Hester, the lovely ward secretary, was really in her element, buttering bread, and helping not only all the staff, but all the patients to gorge themselves.
Edith D. was the Ward Sister whom I became closest to on Ward 9. She was a lovely person, and we had great fun teasing each other.
Dr. Leslie G. also worked on Ward 9, but I had most to do with him when I returned from the Border, so he features in Chapter 14.
In spite of the story above in 'National Paranoia Week', a belief that one of the patients decided to test the fire alarms, and this resulted in the sprinklers going off, causing damage to documents etc. I believe efforts were made to make him pay for the damage, which amounted to thousands of rand.

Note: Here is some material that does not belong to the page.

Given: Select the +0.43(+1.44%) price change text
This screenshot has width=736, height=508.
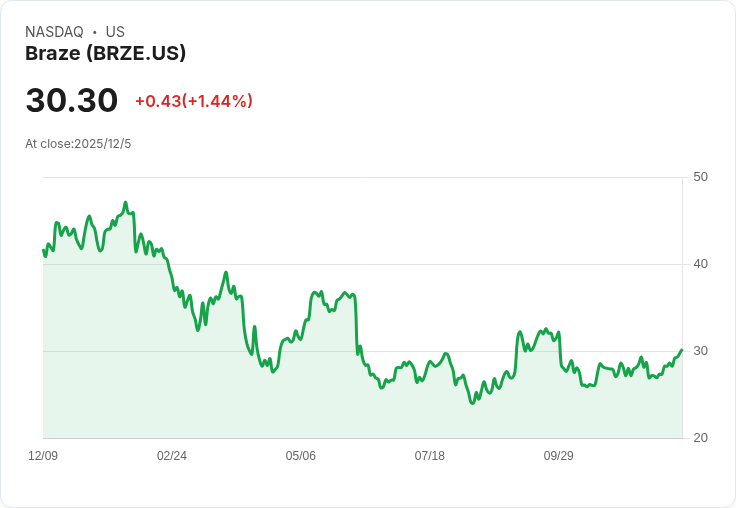Looking at the screenshot, I should click(193, 101).
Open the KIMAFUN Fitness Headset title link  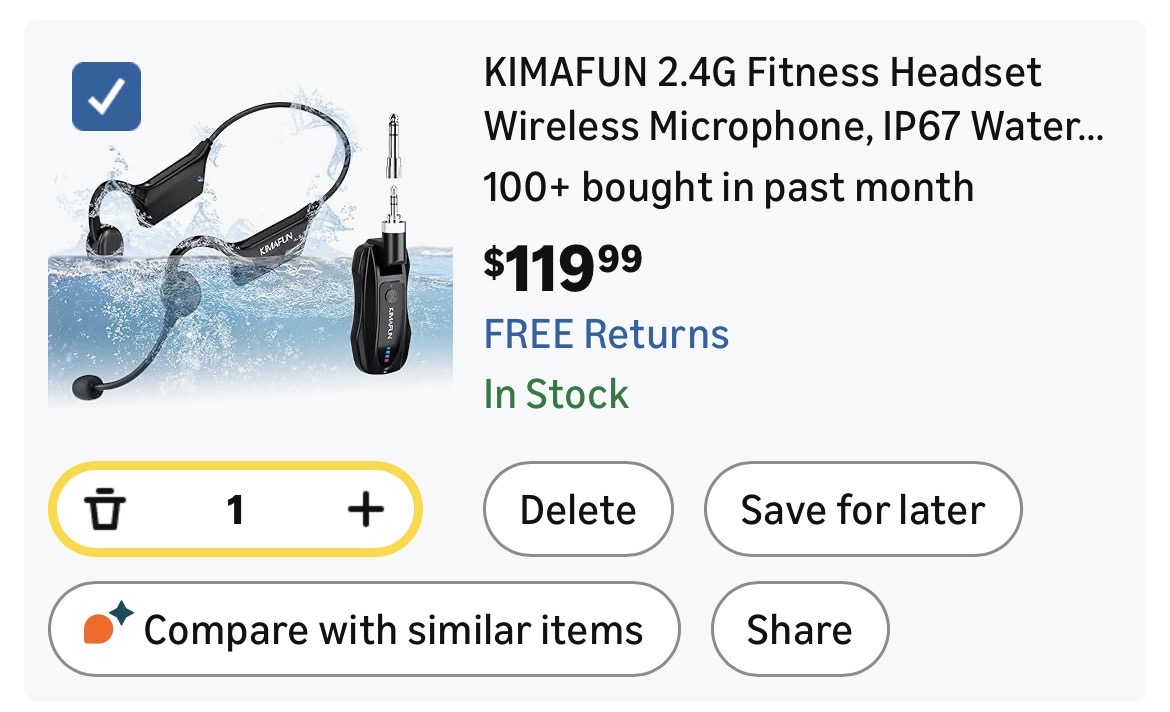(x=763, y=73)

WARD FIVE - FEMALE PSYCHIATRIC PATIENTS
Ward 5 was located directly below Ward 9, and was shared between the disciplines of Psychiatry and Internal Medicine. The Consultant Psychiatrist for Ward 5 was Commandant Wimpie, who was also the Consultant Psychiatrist for the Psychiatric Consultation Service, on which I was the psychologist. For this reason, I tended to gravitate around Ward 5, seeing it as my base.
Captain Naas R. was the psychologist who worked on Ward 5. He was a couple of years older than me, but I don't know how many, nor do I know very much about his life outside work. I must have spent many snatched tea-breaks with him, and we certainly got on very well, but I can't think of many anecdotes to tell about him. We used to compare notes about the attractiveness of the various nursing students who rotated through Ward 5.Ward 5 had a ward secretary who called herself 'Tossie'. She was small, middle aged and neurotic. She would keep up a constant barrage about the work that she was required to do, mostly typing. She would try and play the different medical staff off against each other, and tell us that the reports which we wrote, which she had to type onto the central computer were too long. (There is certain information that needs to be included.) I suppose that she did have some grounds to complain, as doctors working in Psychiatry must generally write a great deal more than doctors in most other disciplines, in view of the detailed history that must be taken of each patient.
There was a formidable Matron on Ward 5, with whom we had some fun, but she tended to be very serious.
Not quite as serious as someone who replaced her when she went on maternity leave; I introduced myself to the replacement, being friendly. She was a fellow Captain - 'What is your first name?' I asked, trying to be friendly.
'Kaptein', she told me. Well, at least I tried!
THE GOLDFISH THAT GUARDED WARD FIVE
There was a goldfish in a little goldfish bowl at the nurses station of Ward 5. What must life be like for a fish on a psychiatric ward? It has delusions of grandeur, and it plays games with the patients; it swims around the bowl close to show everyone what a small and inoffensive little goldfish it actually is - 'why don't you come swimming with me?' - and then it goes sulking off to the back of its bowl, and then you just see a large (grossly magnified) dorsal fin, as the goldfish plays 'shark shark' and imagines devouring the patients/staff it has enticed into its bowl. (Have I been working in Psychiatry too long?)
Another thought about the goldfish; what would be the effect of patients dropped their medication into the water in which the fish lives. Imagine a psychotic goldfish. The mind boggles!
At twenty-five years old, and registered as two different kinds of psychologist, I do not see myself as cute! One flamboyant patient told another patient - who told me - that she thought that I was so cute that she was going to bring a little box to take me home in. (I presume my interpretation was right, but with psychiatric patients one cannot just make assumptions like that!)